W piątek chwilę po godzinie 7 rano służby zostały zawiadomione o wypadku przy pracy na terenie składu węgla w Podolszu obok Oświęcimia. Ze ustaleń policji wynika, że dwaj pracownicy usiłowali przepchnąć rębak do drewna. W pewnej chwili maszyna ważąca ok. 20 ton zaczęła się staczać, przygniatając 56-latka do innej maszyny.
Na miejsce wypadku skierowano strażaków z OSP Podolsze, OSP Zator i JRG Oświęcim.

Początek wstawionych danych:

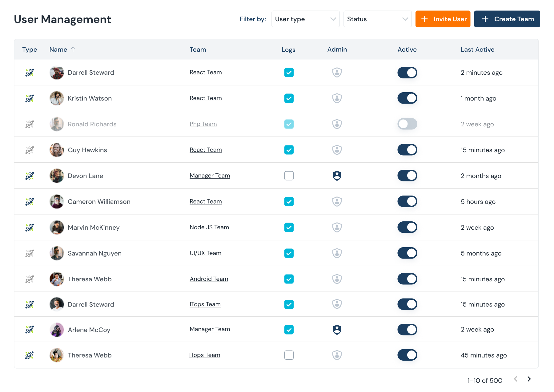Screen dimensions: 554x392
Task: Click the Invite User button
Action: 443,19
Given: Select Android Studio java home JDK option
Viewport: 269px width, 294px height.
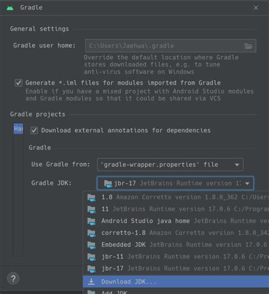Looking at the screenshot, I should coord(176,221).
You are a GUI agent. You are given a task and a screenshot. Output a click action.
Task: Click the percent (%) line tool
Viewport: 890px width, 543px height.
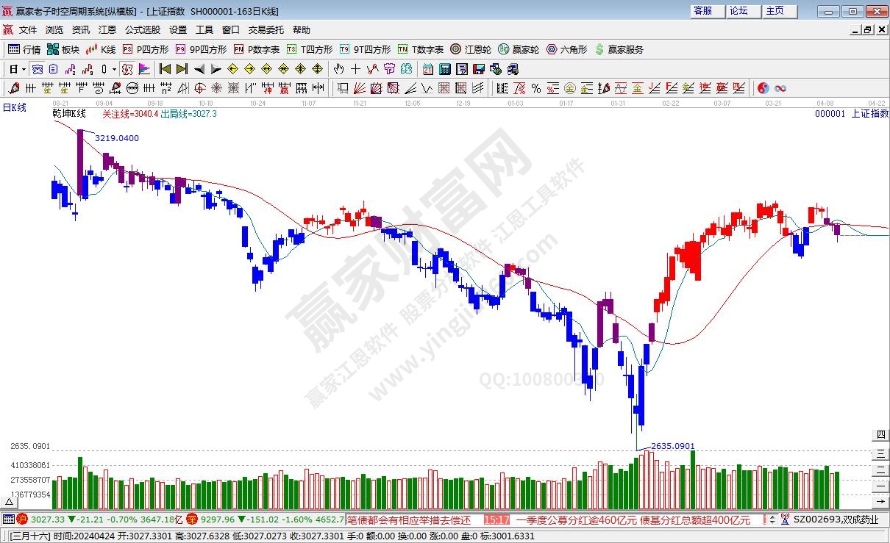coord(536,88)
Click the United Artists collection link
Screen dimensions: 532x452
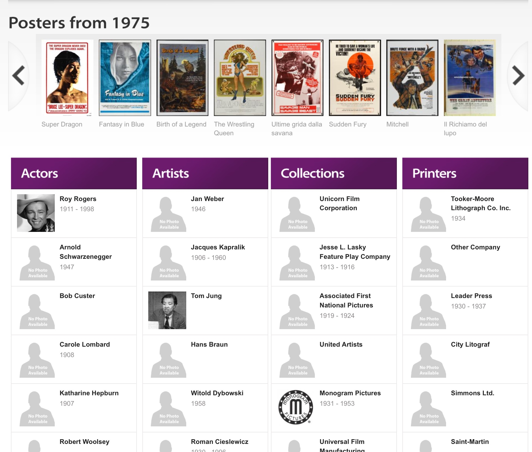341,344
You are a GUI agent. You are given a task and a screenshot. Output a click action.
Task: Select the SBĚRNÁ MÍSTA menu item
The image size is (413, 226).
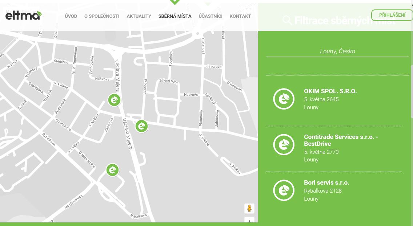(x=175, y=16)
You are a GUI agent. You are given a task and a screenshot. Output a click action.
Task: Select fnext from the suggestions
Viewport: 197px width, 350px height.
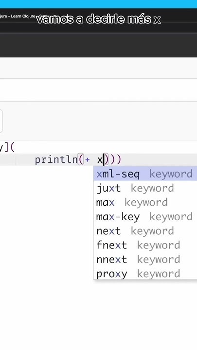pyautogui.click(x=145, y=245)
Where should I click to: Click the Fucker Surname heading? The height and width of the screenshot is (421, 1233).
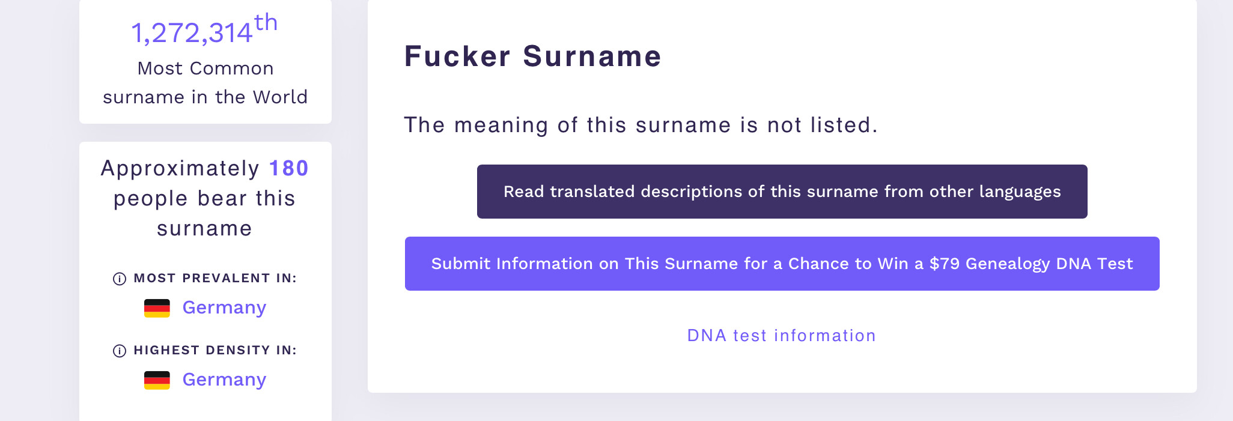[532, 56]

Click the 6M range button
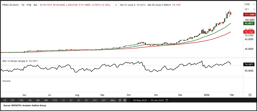point(46,100)
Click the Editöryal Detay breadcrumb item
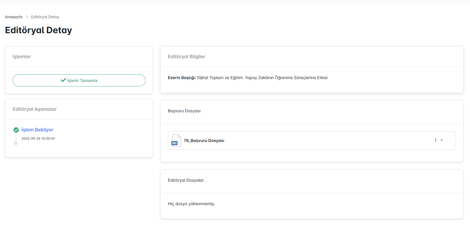The height and width of the screenshot is (229, 470). (x=45, y=17)
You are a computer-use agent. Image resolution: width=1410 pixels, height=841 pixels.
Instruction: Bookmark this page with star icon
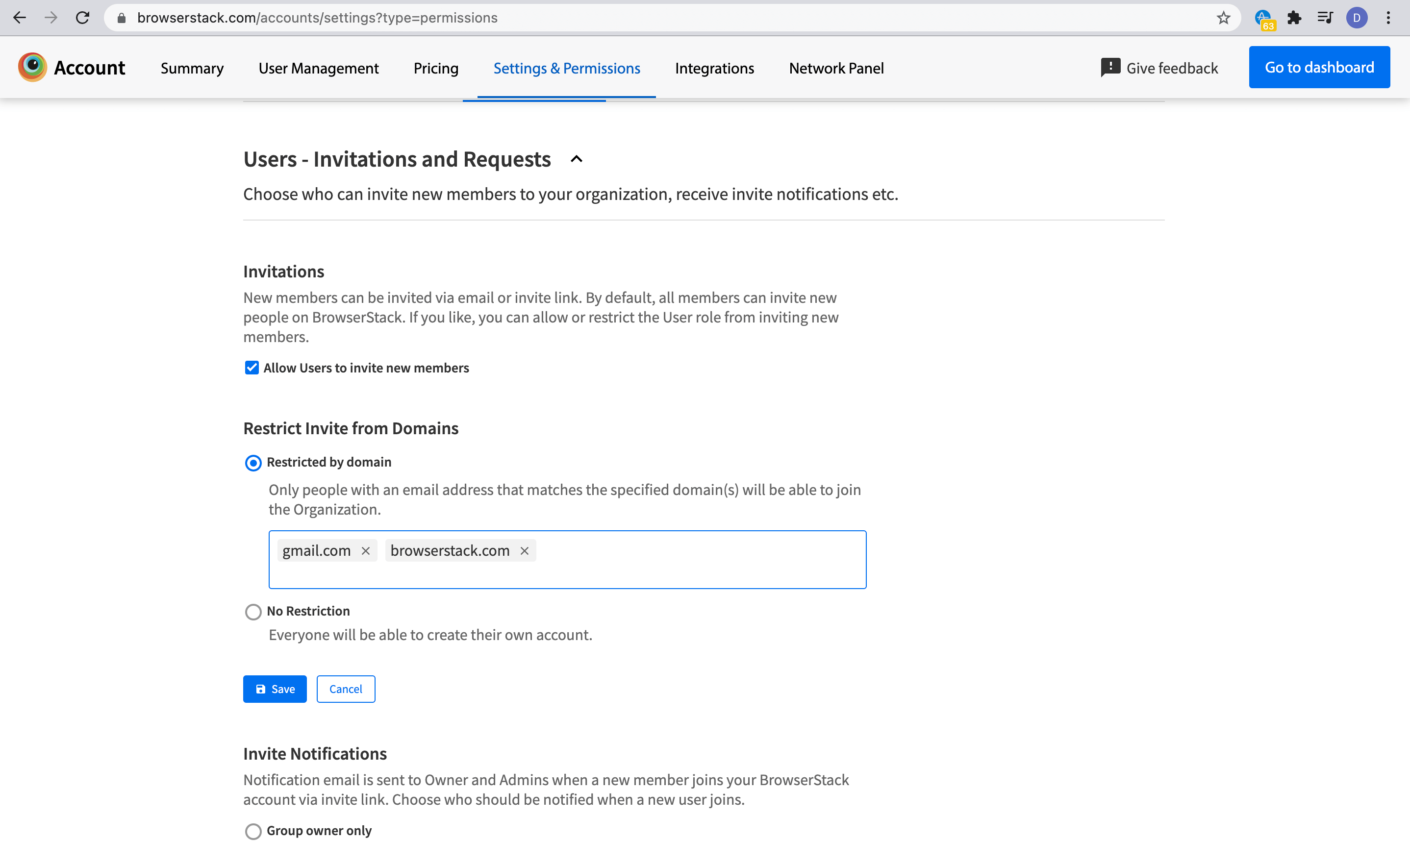(1223, 18)
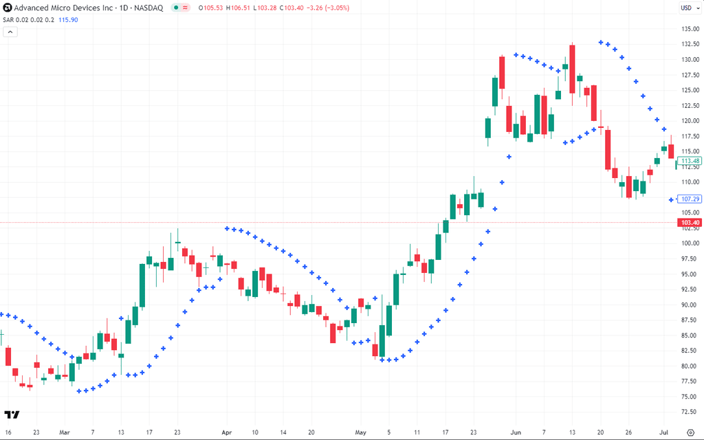This screenshot has height=440, width=704.
Task: Open the USD currency dropdown
Action: pos(688,8)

Jeden z miejscowych strażaków natomiast, zamiast na alarm udał się bezpośrednio na miejsce zdarzenia i wspólnie z pracownikami firmy prowadził RKO u nieprzytomnego mężczyzny - pisze Oświęcim112. Chwilę później na miejsce dotarli ratownicy medyczni.
Niestety, życia mężczyzny nie udało się uratować. - Na miejscu pod nadzorem prokuratora prowadzone są czynności mające na celu wyjaśnienie wszystkim okoliczności tej tragedii - informuje Małgorzata Jurecka, rzecznik oświęcimskiej policji.